In front of him is the 499-page document he just printed — a copy of the Food and Drug Administration's long-awaited rules that bring e-cigarettes under federal oversight for the first time.
For Jensen, the director of operations at a well-known vape shop in Murray, the sweeping new regulations are a blow to his business and the e-cigarette industry as a whole.
To many public health officials, the rules — which give manufacturers two years to submit their products to the FDA for approval — are a necessary step toward regulating an industry they fear will lead teens back to traditional tobacco.
'A good thing'
The Utah Department of Health praised the federal regulations Thursday, citing the skyrocketing rates of teen e-cigarette use in Utah, which have nearly tripled since 2011.
"We definitely see them as a good thing," said Brittany Karzen, with the health department's tobacco prevention and control program.
Karzen said e-cigarettes threaten to overturn decades of work spent wrestling the U.S. smoking rate to all-time lows, particularly among youths.
The battery-powered devices heat up cocktails of nicotine and flavoring to create water vapor that imitate the act of smoking.
Many doctors agree that e-cigarettes are likely safer than tobacco because they don't contain the cancer-causing tar and chemicals in traditional cigarettes, but they worry about the use of nicotine, which is addictive.
The $3.5 billion e-cigarette and vapor industry has divided experts over whether e-cigarettes are a legitimate medical device for people who want to quit smoking or a gateway for youths and adults back to traditional tobacco.
The products, which became popular a few years ago, have not been well-studied.
Some early studies in the U.S. suggest a link between e-cigarette experimentation and traditional tobacco use among teens.
Where 'the mood is very dark'
But a major medical panel in the U.K. said last month that 10 years of data on e-cigarettes prove that their public health benefits far outweigh the risks. The researchers said most adults and children who use e-cigarettes in the U.K. are either current, past or experimental smokers and called "gateway theory" fears unfounded.
Under the FDA's regulations, e-cigarette manufacturers have two years to apply for approval for their products. The cost of pushing a product through the process has been estimated at anywhere between $1 million to $10 million per item.
Aaron Frazier, executive director of the Utah Smoke-Free Association, said the rule will be "devastating" for the small businesses.
The vapor industry employs about 1,000 people and 75 businesses in Utah, Frazier estimates. He predicts most of them will be wiped out by the new regulations.
"The mood is very dark right now because these are blue-collar workers who have essentially followed the American dream (and) started a business," Frazier said. "These regulations now threaten the very existence of their business."
Frazier said industry leaders are still sifting through the lengthy and complex regulations to assess how they will impact businesses. That will likely take days or weeks, he said.
An amendment approved by the House Appropriations Committee last month may lessen the blow to the industry by allowing all current e-cigarette products to be grandfathered in.
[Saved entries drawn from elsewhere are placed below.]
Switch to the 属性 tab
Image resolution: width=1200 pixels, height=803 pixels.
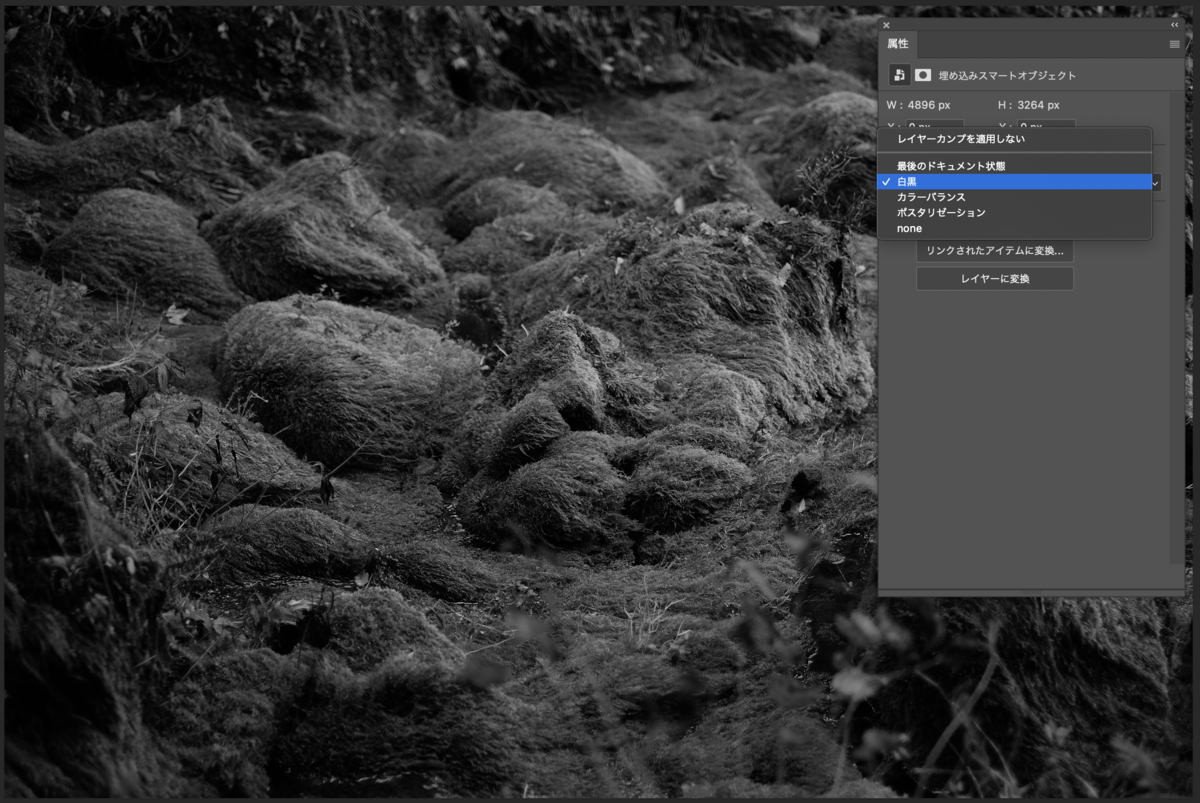[x=898, y=45]
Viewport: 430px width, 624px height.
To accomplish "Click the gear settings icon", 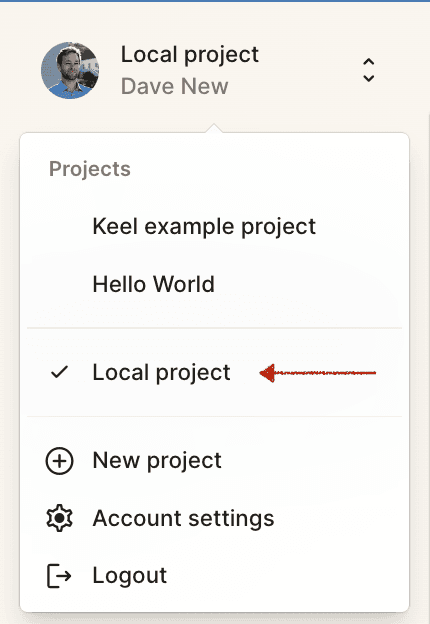I will (x=60, y=518).
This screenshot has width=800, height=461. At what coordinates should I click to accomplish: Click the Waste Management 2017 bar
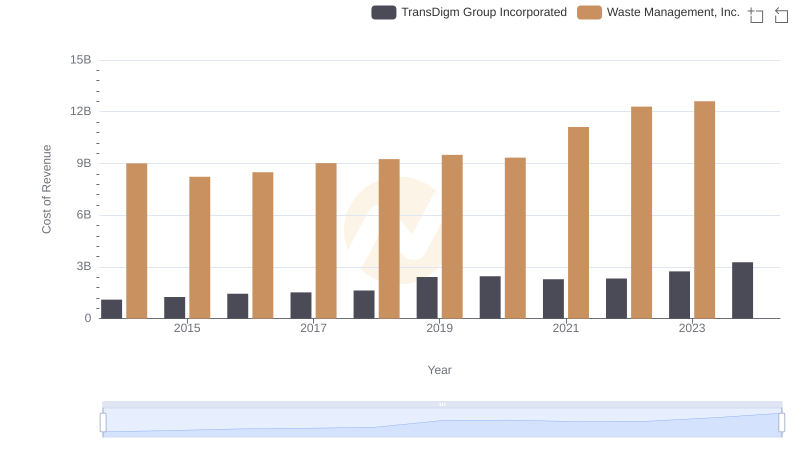pyautogui.click(x=326, y=240)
But the e-cigarette industry is facing local pressure as well.
The Utah Department of Health recently approved a set of regulations that go into effect in July. Many of them are similar to the FDA regulations and focus mainly on improving the safety and standardization of e-cigarette products by requiring labels and tamper-proof caps on e-liquid products.
Utah already bans sales of e-cigarettes to anyone under the age of 19.
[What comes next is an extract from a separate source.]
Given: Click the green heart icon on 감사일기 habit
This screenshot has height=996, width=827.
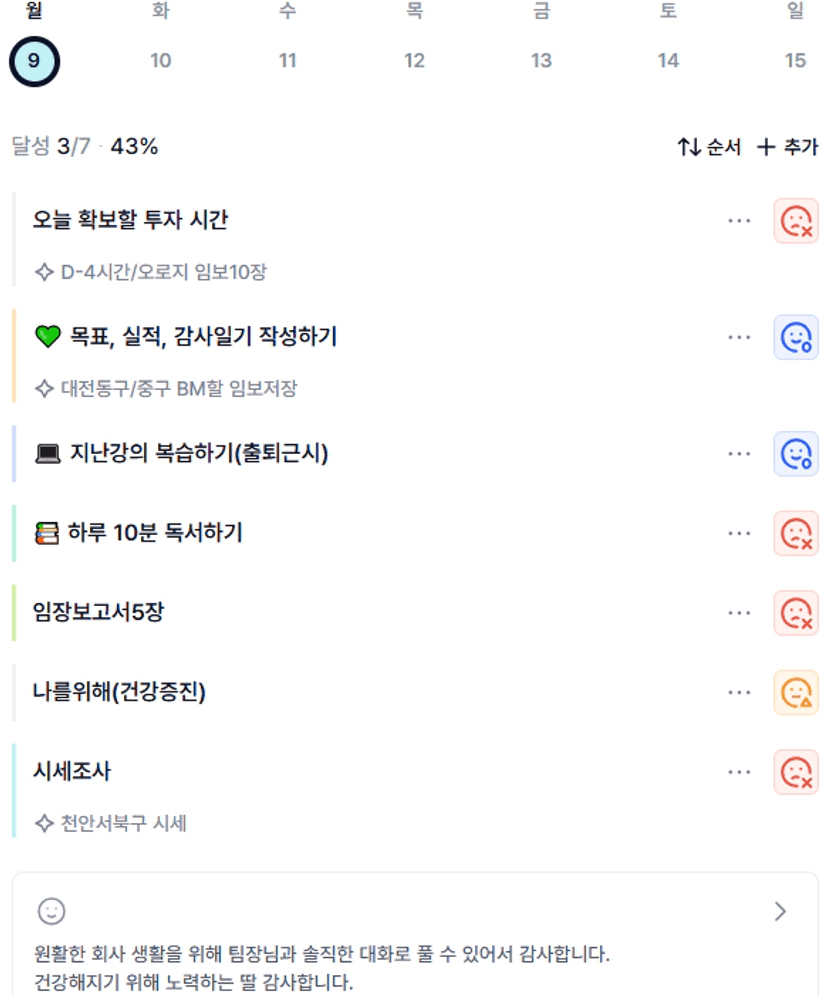Looking at the screenshot, I should point(48,337).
State legislators also proposed several bills targeting the industry in the 2016 legislative session, including a tax on e-cigarette products and a proposal to raise the legal age to buy tobacco products and e-cigarettes to 21.
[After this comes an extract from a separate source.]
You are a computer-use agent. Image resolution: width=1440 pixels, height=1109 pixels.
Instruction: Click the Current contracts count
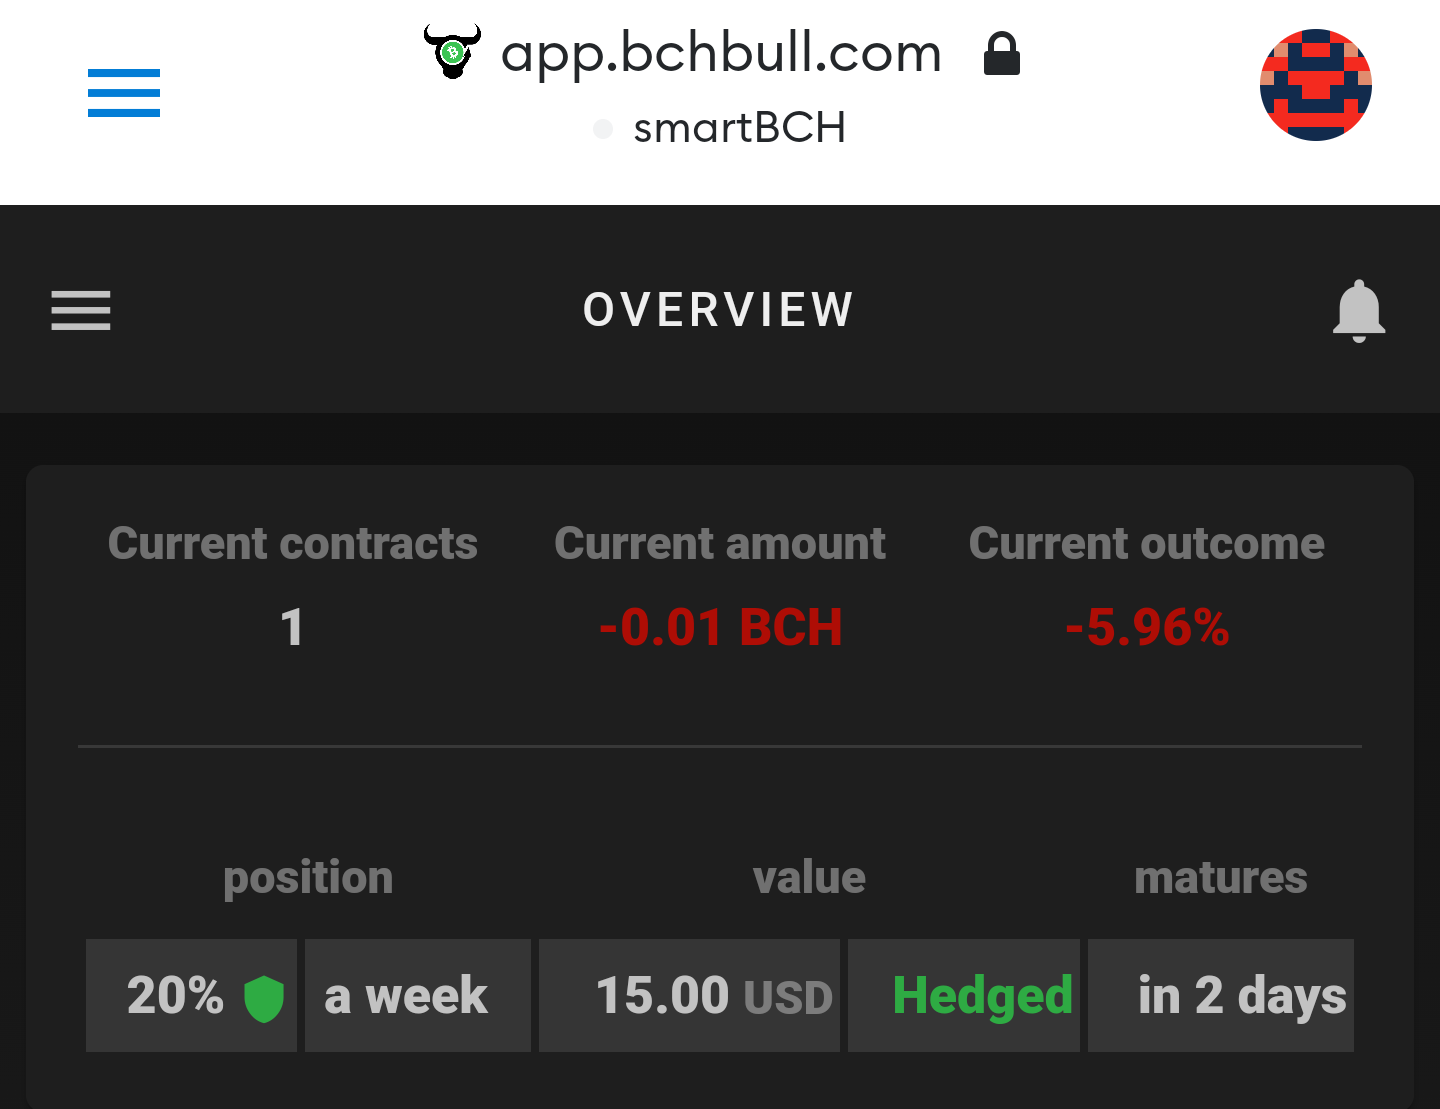(x=292, y=628)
Rep. Paul Ray, R-Clearfield, the sponsor of one of the tax bills, said he plans to propose the measure again next year.
"You never want to see an industry fail, but when they're out selling this kind of stuff, I have a hard time feeling sorry for them," Ray said.
“If an adult wants to use (e-cigarettes), great, give them the warnings, let them know what they’re doing. Other than that, let them go at it," he added. "But don’t let them market these things to kids.”
The federal regulations will take effect in about three months. Starting them, producers have two years to submit an application to the FDA for approval of an item. Items can stay on the market for another year after that while they wait for approval.
For Jensen, that means he first has to read through the 3-inch stack of regulations on his desk.
"We have a very short window to figure out what options we actually have," Jensen said. "It's going to be an eventful 90 days for sure."